I would like to throw in my 2 cents on this.
I decided it would be good to have a back up blower in case mine died at some point. So I ordered one of these quiet blowers from Valley Stove & Fireplace Shop and spoke with Jerry when I ordered it.
I have the Pioneer installed in my living room and near enough to the TV where a quiet blower would have been nice. It installed very easy and I was impressed how quiet it was. I had done this in preparation for the cold heating season coming up.
I use the Pioneer stove as my
primary heat source, and have been very pleased for the first 4 years doing so. The Leisure Line stove is a remarkable stove.
As the colder temps hit us, I was finding my stove struggling to provide the heat I was use to getting. When it hit the teens outside, it just could not do it at all. Well I immediately spent a little more time with my stove, and found that by changing the blower it has effected my Max Feed Rate setting, I am pushing hot coals off the end and into the ash pan. After a couple days of trying different settings, I said that is it! enough is enough, and yanked the new quiet blower out and replaced it with the old blower.

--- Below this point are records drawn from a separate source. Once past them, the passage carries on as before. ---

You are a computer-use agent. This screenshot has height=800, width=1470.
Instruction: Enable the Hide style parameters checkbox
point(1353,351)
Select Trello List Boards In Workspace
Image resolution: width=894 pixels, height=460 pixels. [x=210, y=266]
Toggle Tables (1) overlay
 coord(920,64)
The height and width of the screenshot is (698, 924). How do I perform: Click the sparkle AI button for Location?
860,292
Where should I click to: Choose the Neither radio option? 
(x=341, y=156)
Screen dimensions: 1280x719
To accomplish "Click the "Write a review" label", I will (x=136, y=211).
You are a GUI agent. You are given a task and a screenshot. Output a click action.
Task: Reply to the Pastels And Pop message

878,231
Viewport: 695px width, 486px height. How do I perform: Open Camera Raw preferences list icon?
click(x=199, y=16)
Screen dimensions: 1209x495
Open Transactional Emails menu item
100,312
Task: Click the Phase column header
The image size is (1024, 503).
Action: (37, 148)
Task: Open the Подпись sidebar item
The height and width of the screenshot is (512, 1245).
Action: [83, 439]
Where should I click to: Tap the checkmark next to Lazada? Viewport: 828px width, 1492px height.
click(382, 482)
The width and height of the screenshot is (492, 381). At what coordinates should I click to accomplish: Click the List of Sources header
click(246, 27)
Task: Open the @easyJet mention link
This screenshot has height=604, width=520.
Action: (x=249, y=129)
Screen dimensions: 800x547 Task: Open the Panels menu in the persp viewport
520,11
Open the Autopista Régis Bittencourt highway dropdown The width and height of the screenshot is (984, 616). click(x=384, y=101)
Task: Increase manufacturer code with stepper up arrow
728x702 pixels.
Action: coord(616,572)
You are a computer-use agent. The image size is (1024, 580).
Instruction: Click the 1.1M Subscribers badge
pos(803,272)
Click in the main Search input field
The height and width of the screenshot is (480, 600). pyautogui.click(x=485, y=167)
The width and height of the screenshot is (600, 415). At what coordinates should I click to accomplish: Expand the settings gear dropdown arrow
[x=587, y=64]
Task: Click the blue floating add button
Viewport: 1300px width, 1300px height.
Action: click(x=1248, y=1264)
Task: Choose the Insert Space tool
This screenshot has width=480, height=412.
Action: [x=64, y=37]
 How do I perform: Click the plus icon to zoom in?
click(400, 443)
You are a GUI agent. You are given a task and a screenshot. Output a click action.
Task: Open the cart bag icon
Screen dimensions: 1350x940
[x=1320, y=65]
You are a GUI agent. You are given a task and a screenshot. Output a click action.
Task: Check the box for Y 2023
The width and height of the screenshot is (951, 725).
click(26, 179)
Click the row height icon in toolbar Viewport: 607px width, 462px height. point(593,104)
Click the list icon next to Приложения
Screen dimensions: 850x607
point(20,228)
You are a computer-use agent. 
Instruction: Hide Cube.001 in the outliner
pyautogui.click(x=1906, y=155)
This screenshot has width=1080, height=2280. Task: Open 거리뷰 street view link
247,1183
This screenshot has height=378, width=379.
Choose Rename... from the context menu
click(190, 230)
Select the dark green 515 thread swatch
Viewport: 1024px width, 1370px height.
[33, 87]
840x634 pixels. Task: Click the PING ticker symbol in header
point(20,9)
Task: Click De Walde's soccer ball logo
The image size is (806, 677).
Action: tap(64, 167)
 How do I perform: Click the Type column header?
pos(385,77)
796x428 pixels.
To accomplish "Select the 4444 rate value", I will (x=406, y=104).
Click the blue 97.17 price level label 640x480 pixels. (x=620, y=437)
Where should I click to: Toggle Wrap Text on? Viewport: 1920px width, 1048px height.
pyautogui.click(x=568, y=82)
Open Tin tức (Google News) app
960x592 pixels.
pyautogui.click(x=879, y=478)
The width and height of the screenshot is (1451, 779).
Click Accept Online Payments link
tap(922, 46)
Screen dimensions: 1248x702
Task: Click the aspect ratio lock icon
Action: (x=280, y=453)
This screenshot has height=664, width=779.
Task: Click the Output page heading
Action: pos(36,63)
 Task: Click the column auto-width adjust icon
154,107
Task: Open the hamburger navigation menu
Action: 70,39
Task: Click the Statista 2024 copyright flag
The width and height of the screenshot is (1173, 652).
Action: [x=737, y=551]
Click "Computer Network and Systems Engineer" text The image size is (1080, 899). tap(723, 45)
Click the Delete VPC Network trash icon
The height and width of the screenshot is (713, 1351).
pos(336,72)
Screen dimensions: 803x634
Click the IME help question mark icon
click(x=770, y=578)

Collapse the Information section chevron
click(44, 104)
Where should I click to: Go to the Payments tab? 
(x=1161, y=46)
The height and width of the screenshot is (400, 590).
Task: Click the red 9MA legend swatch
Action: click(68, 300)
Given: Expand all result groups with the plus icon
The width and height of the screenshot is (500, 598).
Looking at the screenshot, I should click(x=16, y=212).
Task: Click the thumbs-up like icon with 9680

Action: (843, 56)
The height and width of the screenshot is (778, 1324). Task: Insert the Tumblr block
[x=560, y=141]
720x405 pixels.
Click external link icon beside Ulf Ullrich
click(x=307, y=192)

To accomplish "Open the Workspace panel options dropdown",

AHHHH I have my stove back, I got HEAT!
As it turns out the new blower in itself was quieter, but does not have the UMPH behind it to properly burn the coal the way the old blower does. The old blower, I had no problem watching the flames roar up towards the top of the stove and bringing stove temps to 750 degrees or hotter. I never could get more than 500 degrees and a lazy flame at best from the new quiet blower, and by then the convection blower was trying to wash heat from the stove and the combo made it twice as loud as before.
In conclusion, I feel the new quiet blower is fine for some supplemental heat unless you have a small area to heat. The ramp up period is so slow due the low fire issue the convection fan makes the quiet go away. MY TV did not have big enough speakers!!